EXTRACT TO READ Start Marker
Window functions in SQL are a type of aggregate function that operate over a set of rows, defined by a sliding window or a set of rows. They are used to perform calculations on a subset of rows, rather than on the entire result set of a query.


The window specification is defined using the __OVER() clause in SQL__, which specifies
the partitioning and ordering of the rows that the window function will operate
on.


Window functions allow you to perform calculations that depend on the values of multiple rows in a query, and can be useful for tasks such as calculating running totals, moving averages, percentiles, and more.


### NOTE : It is mandatory to use OVER () while using WINDOWS Function.

## Types of Window functions :

- __ROW_NUMBER:__ Assigns a unique number to each row in the result set, based on the order specified in the ORDER BY clause of the OVER clause.
EXTRACT TO READ End Marker
RECORDED DATA Start Marker
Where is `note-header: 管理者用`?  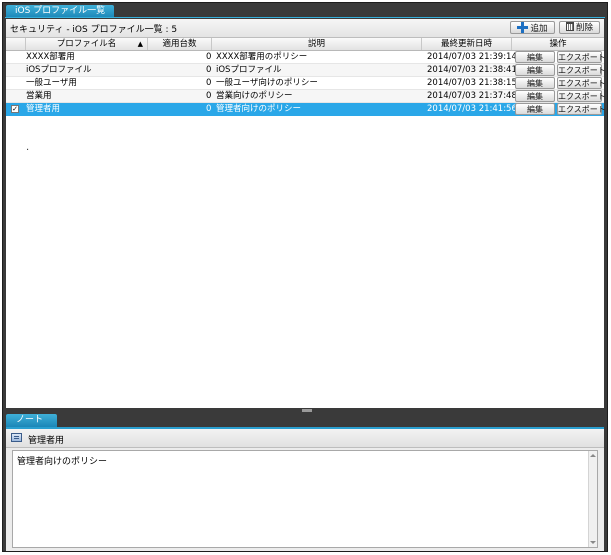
RECORDED DATA End Marker
RECORDED DATA Start Marker
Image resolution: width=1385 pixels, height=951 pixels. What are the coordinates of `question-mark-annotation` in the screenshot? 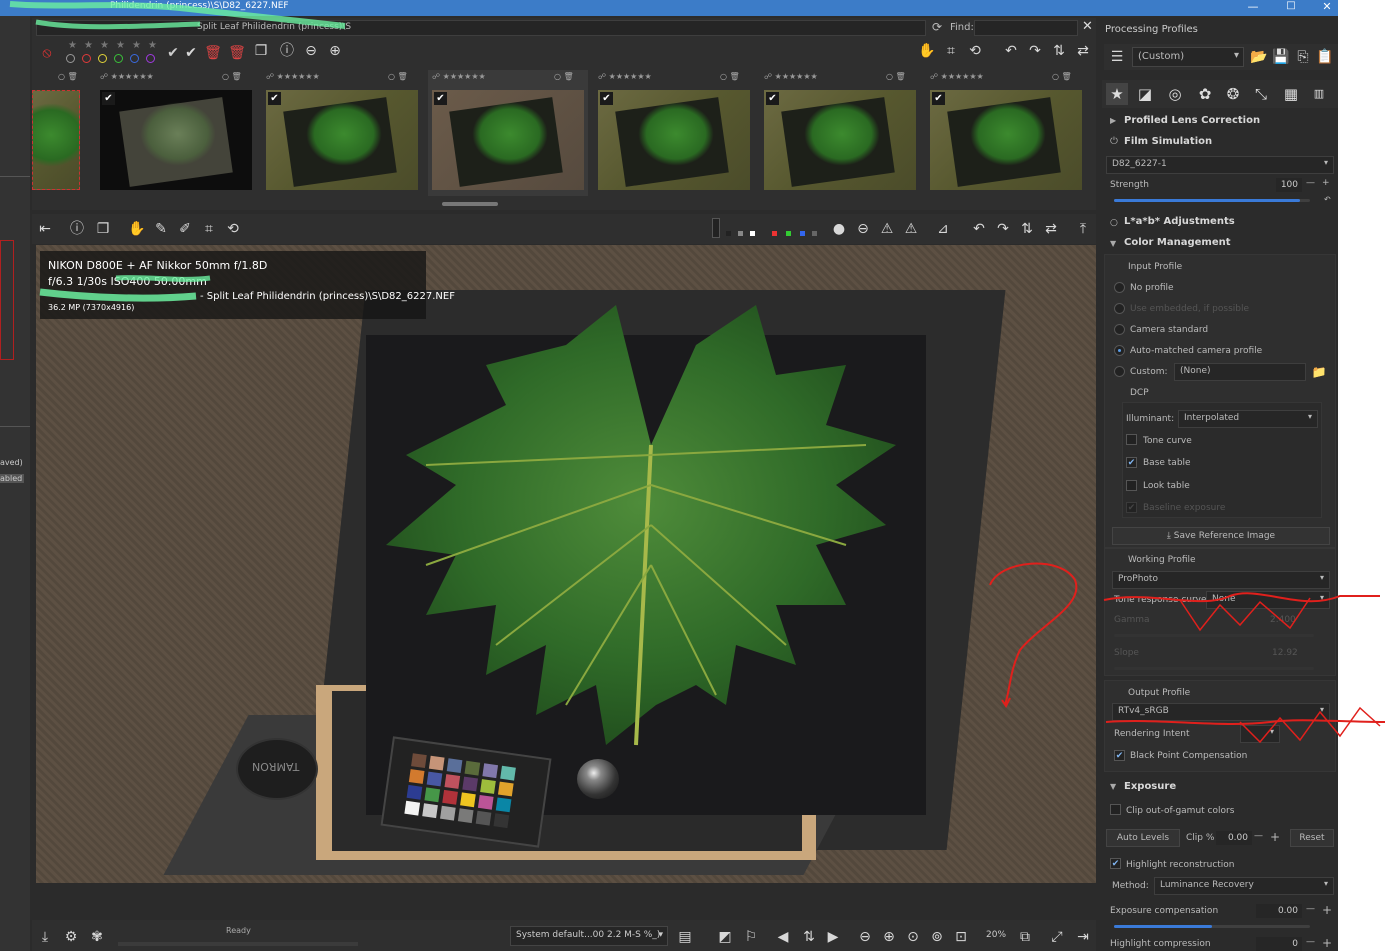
RECORDED DATA End Marker
◆ PROBLEM ◆
Please pick up the piece on SQL window functions after its last line and keep writing it.

◆ REPLY ◆
- __RANK:__ Assigns a unique rank to each row in the result set, based on the order specified in the ORDER BY clause of the OVER clause. Rows with the __same values receive the same rank, and a gap is left in the ranking for the next unique value.__


- __DENSE_RANK:__ Assigns a unique rank to each row in the result set, based on the order specified in the ORDER BY clause of the OVER clause. __Rows with the same values receive the same rank, and there is no gap in the ranking for the next unique value.__


- __NTILE:__ Divides the result set into a specified number of groups, or tiles, and assigns a number to each row indicating which tile it belongs to.


- __PERCENT_RANK:__ Calculates the relative rank of each row within the result set as a fraction between 0 and 1.


- __CUME_DIST:__ Calculates the cumulative distribution of a value within the result set, expressed as a fraction between 0 and 1.


- __LEAD and LAG:__ Return the value of a specified column from a row at a specified offset from the current row, either ahead (LEAD) or behind (LAG) in the result set.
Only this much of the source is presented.